# TEXT FOR ANALYSIS
My point being, yes life did get in the way of the blog, which will happen from time to time but when given the opportunity to delve back into I chose not to, for the first time in a long time. Ironic really as I had just written posts about blogger brain – where the blog has taken over my every thought process yet not wanting to step away from it and celebrated my 6 month blogiversary and written about how I wanted to progress my blog. During the last week I did not write a post, did not join my usual linkys or catch up with my fellow bloggers wonderful posts, by the end of the week I wasn’t even checking my stats. It was refreshing.
I had been so deeply involved in my blog world that I had started to ignore my ‘real’ world. I didn’t realise that actually some time away was just what the doctor ordered. I feel revitalised toward the blog and the constant demand it has on my time, I have some posts in mind to put into words and I want to read more posts and get back into the linkys. If at the start of the week you had told me to take a week off I would have violently shook my head and clung to my iPad with the gusto of a small child holding onto their bag of sweets. In a digital world that is very much about your presence and networking the thought of being offline was always daunting and made me worry my rankings would fall, my following would pack up and leave and my stats would become non-existent. But having been forced to step away I learnt my blog didn’t fall out of the big wide web into oblivion (at least I don’t think so) my usual haunts will still be there this coming week and hopefully my lovely blogger buddies too.
So actually going incommunicado was not the worst thing that could happen, quite the opposite actually. So lovely busy bloggers I know it sounds scaring facing the cyber abyss, but if you feel like you need it, take a step into the unknown and give yourself some time off. I can certainly recommend.

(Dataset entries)

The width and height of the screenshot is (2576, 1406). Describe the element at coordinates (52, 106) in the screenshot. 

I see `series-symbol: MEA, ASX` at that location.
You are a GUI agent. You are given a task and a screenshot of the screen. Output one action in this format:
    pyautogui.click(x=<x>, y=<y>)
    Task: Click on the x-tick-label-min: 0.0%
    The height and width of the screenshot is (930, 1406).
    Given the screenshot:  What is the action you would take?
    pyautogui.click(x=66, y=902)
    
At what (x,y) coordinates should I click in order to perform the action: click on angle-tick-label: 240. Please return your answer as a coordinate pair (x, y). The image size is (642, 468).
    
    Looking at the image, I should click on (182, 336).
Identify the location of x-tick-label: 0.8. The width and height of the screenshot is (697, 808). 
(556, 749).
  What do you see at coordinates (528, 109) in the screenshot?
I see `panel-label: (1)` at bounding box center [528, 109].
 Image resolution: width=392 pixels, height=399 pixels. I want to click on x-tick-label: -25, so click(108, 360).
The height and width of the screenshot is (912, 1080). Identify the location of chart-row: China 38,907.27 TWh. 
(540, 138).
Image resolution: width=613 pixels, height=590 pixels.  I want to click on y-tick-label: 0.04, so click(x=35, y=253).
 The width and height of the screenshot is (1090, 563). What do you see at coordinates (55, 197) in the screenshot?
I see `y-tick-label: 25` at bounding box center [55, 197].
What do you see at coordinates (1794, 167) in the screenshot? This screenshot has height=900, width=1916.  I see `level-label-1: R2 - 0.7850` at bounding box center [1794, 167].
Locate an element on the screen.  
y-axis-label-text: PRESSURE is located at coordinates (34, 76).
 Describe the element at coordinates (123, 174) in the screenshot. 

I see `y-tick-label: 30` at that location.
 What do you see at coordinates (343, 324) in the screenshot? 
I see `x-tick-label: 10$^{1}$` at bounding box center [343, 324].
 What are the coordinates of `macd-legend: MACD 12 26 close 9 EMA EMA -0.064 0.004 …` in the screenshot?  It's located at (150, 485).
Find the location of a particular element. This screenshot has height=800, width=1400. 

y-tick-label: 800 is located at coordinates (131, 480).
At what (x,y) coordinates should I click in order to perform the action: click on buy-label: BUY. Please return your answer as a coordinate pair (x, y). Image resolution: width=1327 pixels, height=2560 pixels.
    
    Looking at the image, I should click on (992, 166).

# ACTIVITIES
- A) Decide whether each statement agrees with the blog post about stepping away from blogging: (i) the writer had recently celebrated a six-month blogiversary; (ii) during the week away, the writer kept checking the stats; (iii) the writer suggests that other bloggers give themselves time off. Answer yes or no for each, quoting the words of the blog post that decide it.
- B) Arrange the lines of the records as a numbered list, leaving out blank lines, starting at the line that contains "What are the" and ending at the last line of the records.
The blog post and the records have no connection to each other.

# YOUR WRITTEN ANSWERS
- A)
(i) Yes: "celebrated my 6 month blogiversary"
(ii) No: "by the end of the week I wasn’t even checking my stats"
(iii) Yes: "give yourself some time off"

- B)
1.  What are the coordinates of `macd-legend: MACD 12 26 close 9 EMA EMA -0.064 0.004 …` in the screenshot?  It's located at (150, 485).
2. Find the location of a particular element. This screenshot has height=800, width=1400. 
3. y-tick-label: 800 is located at coordinates (131, 480).
4. At what (x,y) coordinates should I click in order to perform the action: click on buy-label: BUY. Please return your answer as a coordinate pair (x, y). Image resolution: width=1327 pixels, height=2560 pixels.
5.     Looking at the image, I should click on (992, 166).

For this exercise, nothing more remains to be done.